Aquella misma mañana recibí en la editorial la llamada de un funcionario de la morgue, Manuel Gutiérrez Fonseca. El señor Gutiérrez Fonseca me explicó que el cuerpo de un tal Julián Carax había llegado al depósito y que, al cotejar el pasaporte del difunto y el nombre del autor del libro que llevaba cuando ingresó en la morgue, y sospechando si no una clara irregularidad sí un cierto relajamiento en el reglamento por parte de la policía, había sentido el deber moral de llamar a la editorial para dar parte de lo sucedido. Al escucharle, creí morir. Lo primero que pensé fue que se trataba de una trampa de Fumero. El señor Gutiérrez Fonseca se expresaba con la pulcritud del funcionario concienzudo, aunque algo más goteaba en su voz, algo que ni él mismo hubiera podido explicar. Yo había cogido la llamada en el despacho del señor Cabestany. Gracias a Dios, Álvaro había salido a almorzar y estaba sola, de lo contrario me hubiera sido difícil explicar las lágrimas y el temblor en las manos mientras sostenía el teléfono. Gutiérrez Fonseca me dijo que había creído oportuno informar de lo sucedido.
Le agradecí la llamada con esa formalidad falsa de las conversaciones en clave. Tan pronto colgué, cerré la puerta del despacho y me mordí los puños por no gritar. Me lavé la cara y me marché a casa inmediatamente, dejando recado para Álvaro de que estaba enferma y que regresaría al día siguiente antes de la hora para ponerme al día con la correspondencia. Tuve que hacer un esfuerzo por no correr en la calle, por caminar con esa parsimonia anónima y gris de quien no tiene secretos. Al introducir la llave en la puerta del piso comprendí que el cerrojo había sido forzado. Me quedé paralizada. El pomo empezaba a girar desde el interior. Me pregunté si iba a morir así, en una escalera oscura y sin saber qué había sido de Miquel. La puerta se abrió y enfrenté la mirada oscura de Julián Carax. Que Dios me perdone, pero en aquel instante sentí que me volvía la vida y di gracias al cielo por devolverme a Julián en vez de a Miquel.
Nos fundimos en un abrazo interminable, pero cuando busqué sus labios, Julián se retiró y bajó la mirada. Cerré la puerta y, tomando a Julián de la mano, le guié hasta el dormitorio. Nos tendimos en el lecho, abrazados en silencio. Atardecía y las sombras del piso ardían de púrpura. Se escucharon disparos aislados a lo lejos, como todas las noches desde que había empezado la guerra.
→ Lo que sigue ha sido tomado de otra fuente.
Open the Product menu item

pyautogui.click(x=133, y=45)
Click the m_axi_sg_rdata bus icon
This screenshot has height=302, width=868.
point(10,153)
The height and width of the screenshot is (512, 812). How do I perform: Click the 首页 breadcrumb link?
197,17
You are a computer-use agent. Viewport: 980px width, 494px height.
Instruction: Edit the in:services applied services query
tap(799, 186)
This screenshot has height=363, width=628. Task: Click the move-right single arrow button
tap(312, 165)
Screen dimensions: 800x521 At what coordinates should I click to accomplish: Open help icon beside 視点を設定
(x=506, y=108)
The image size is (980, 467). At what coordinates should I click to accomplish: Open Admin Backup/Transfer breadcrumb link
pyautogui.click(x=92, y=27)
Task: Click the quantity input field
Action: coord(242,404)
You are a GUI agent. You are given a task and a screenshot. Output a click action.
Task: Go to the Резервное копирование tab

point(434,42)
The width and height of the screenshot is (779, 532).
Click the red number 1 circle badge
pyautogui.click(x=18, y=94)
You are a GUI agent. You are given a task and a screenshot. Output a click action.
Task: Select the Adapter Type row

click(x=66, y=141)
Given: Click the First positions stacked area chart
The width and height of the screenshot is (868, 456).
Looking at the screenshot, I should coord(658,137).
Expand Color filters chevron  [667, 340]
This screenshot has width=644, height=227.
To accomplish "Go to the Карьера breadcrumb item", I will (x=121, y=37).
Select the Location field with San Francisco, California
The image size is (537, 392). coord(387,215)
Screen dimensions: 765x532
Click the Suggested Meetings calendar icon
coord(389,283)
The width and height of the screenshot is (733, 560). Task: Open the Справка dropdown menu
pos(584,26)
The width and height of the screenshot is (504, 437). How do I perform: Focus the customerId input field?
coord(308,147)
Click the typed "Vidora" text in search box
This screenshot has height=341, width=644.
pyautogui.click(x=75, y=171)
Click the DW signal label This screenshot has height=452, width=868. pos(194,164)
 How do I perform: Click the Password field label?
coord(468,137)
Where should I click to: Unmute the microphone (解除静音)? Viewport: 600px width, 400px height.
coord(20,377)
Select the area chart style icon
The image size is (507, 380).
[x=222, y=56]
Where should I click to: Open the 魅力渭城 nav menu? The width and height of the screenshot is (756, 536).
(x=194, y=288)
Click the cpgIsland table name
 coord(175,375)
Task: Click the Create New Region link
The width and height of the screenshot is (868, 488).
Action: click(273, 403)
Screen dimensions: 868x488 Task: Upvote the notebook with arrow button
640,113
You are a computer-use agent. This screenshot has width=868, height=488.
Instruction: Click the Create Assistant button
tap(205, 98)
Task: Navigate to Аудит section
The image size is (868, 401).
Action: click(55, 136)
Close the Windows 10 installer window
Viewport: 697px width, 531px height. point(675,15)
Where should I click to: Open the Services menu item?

Julián lloraba sobre mi pecho y sentí que me invadía un cansancio que escapaba a las palabras. Más tarde, caída la noche, nuestros labios se encontraron y al amparo de aquella oscuridad urgente nos desprendimos de aquellas ropas que olían a miedo y a muerte. Quise recordar a Miquel, pero el fuego de aquellas manos en mi vientre me robó la vergüenza y el dolor. Quise perderme en ellas y no regresar, aun sabiendo que al amanecer, exhaustos y quizá enfermos de desprecio, no podríamos mirarnos a los ojos sin preguntarnos en quién nos habíamos convertido.
Me despertó el repiqueteo de la lluvia al alba. La cama vacía, la habitación prendida de tiniebla gris.
Encontré a Julián sentado frente al que había sido el escritorio de Miquel, acariciando las teclas de su máquina de escribir. Alzó la mirada y me brindó aquella sonrisa tibia, lejana, que decía que nunca sería mío. Sentí deseos de escupirle la verdad, de herirle. Hubiera sido tan fácil. Revelarle que Penélope estaba muerta. Que vivía de engaños. Que yo era cuanto tenía ahora en el mundo.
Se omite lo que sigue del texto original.